Is it possible to quantify the traction that you're talking about? Because from what I understand, you invest from seed all through IPO.
JC: It is because we have that network of partners that we will bring in for a larger deal. So we have our cheque sizes that we'll write out depending upon the deal size and then we have our network that we will reach out to depending on the size of the deal.
To answer your question the traction can be quantifiable but it's always going to be on a case by case basis. Every founder is not the same and every traction is not the same.
It all depends upon the industry. From the investor side, there is not a just a slammed up quantifiable process. I think any investor would struggle to tell you how they quantify their traction. We're looking at some of the things that can be quantifiable though like the past year's profit, what's your MRR? What's your ARR? What's your projected return on investment for the money? What's your valuation? Are you at the stage for a valuation? Now, do I have a profile that says they should meet this amount of traction? We don't necessarily have that, but we do look at those baseline numbers to develop our traction.
Some of the founders that I've been the most impressed with really understand their numbers and they really understand their business. And that's something that founders sometimes miss because they are very heavy into the product.
So they know the product in and out but they don't know the business. What we understand as an investor is that whatever this product is, whatever this service is, it's got to last. It's got to be able to go more than five to seven years. Why? Because we know that in the back of our mind, it takes that amount of time for a startup company to reach the level that they need to reach. So if we know this in the back of our minds, then it becomes paramount that whatever product or service that we're looking at has to be able to withstand seven years. It has to be able to withstand multiple iterations. So sometimes you have a founder that's just absolutely in love with their product and not strong on the business. But that product can change. It's going to have to change in seven years or something. It's got to be something different, something nuanced, it's going to transform. That, that next level up would be the next level up that's going to be moving forward. But if you're married to the product, then it's not going to work.

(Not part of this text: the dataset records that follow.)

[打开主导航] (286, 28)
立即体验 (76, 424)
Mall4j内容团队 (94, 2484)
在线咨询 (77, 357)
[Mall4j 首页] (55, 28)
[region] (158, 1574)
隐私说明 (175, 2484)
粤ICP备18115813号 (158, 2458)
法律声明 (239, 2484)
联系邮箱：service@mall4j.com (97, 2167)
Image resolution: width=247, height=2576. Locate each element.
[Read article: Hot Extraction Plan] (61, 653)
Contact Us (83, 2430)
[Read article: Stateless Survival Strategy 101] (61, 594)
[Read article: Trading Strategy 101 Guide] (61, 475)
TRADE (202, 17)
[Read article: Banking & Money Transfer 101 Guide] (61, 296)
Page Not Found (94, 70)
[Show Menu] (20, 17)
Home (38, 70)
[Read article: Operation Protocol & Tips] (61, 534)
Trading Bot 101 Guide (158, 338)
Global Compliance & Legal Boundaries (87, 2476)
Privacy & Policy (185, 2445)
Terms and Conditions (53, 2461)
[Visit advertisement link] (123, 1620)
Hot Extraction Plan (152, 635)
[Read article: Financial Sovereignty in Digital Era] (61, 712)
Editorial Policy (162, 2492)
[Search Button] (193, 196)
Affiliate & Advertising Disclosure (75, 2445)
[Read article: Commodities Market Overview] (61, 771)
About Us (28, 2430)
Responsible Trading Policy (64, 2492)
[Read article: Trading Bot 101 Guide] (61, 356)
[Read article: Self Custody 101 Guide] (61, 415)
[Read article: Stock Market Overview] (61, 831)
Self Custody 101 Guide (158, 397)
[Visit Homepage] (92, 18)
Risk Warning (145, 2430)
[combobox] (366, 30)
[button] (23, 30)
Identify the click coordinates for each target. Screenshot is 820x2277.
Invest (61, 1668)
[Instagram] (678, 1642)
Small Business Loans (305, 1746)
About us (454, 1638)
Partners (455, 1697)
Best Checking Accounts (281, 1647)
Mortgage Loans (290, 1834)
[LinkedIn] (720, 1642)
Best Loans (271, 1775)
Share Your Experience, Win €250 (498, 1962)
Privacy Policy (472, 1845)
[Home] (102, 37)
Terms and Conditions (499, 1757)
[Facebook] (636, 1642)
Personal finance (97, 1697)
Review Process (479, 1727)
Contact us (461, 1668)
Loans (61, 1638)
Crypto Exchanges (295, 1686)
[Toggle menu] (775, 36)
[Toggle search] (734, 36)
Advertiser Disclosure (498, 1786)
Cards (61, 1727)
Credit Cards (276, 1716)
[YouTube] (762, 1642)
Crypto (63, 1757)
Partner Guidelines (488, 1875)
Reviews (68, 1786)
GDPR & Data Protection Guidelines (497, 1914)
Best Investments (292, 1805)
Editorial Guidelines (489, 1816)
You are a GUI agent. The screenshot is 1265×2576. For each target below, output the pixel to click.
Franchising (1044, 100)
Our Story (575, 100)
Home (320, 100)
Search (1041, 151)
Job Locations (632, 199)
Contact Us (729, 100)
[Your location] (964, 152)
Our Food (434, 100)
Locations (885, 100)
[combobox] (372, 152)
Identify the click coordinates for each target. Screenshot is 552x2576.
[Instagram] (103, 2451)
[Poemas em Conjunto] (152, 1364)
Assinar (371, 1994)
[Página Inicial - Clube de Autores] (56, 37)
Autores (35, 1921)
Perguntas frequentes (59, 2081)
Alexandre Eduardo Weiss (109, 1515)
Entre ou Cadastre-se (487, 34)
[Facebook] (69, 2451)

Do you generally feel like founders are often married to the product as you say, because they still have to sell the vision, sell the product, then the numbers will follow. What do you think about this?
JC: I think you have to have both. You have to sell the vision with passion, but you become equally strong on the numbers. You should have passion in evangelizing the vision, but you also must have the same strength and confidence in your numbers. Because without that the investor can look at it and say 'I like them, they're exciting but I don't see how I'm going to be able to get out of this business. I don't see how I'm going to be able to get my money back out of this business'. That's something that I think a lot of founders miss.
This also varies depending upon what stage that founder is in. For instance pre-seed money is always tough because you're asking people to take what you've written on a napkin and invest in it and turn it into a dream. That's always going to be challenging. I'm not saying that it's impossible but it's challenging. Now, is that the case everywhere else in the world? Yes and no. In some places it's easier to find capital, but I know pre-seed entrepreneurs work hard to push their business out. So pre-seed money is always a little bit tougher.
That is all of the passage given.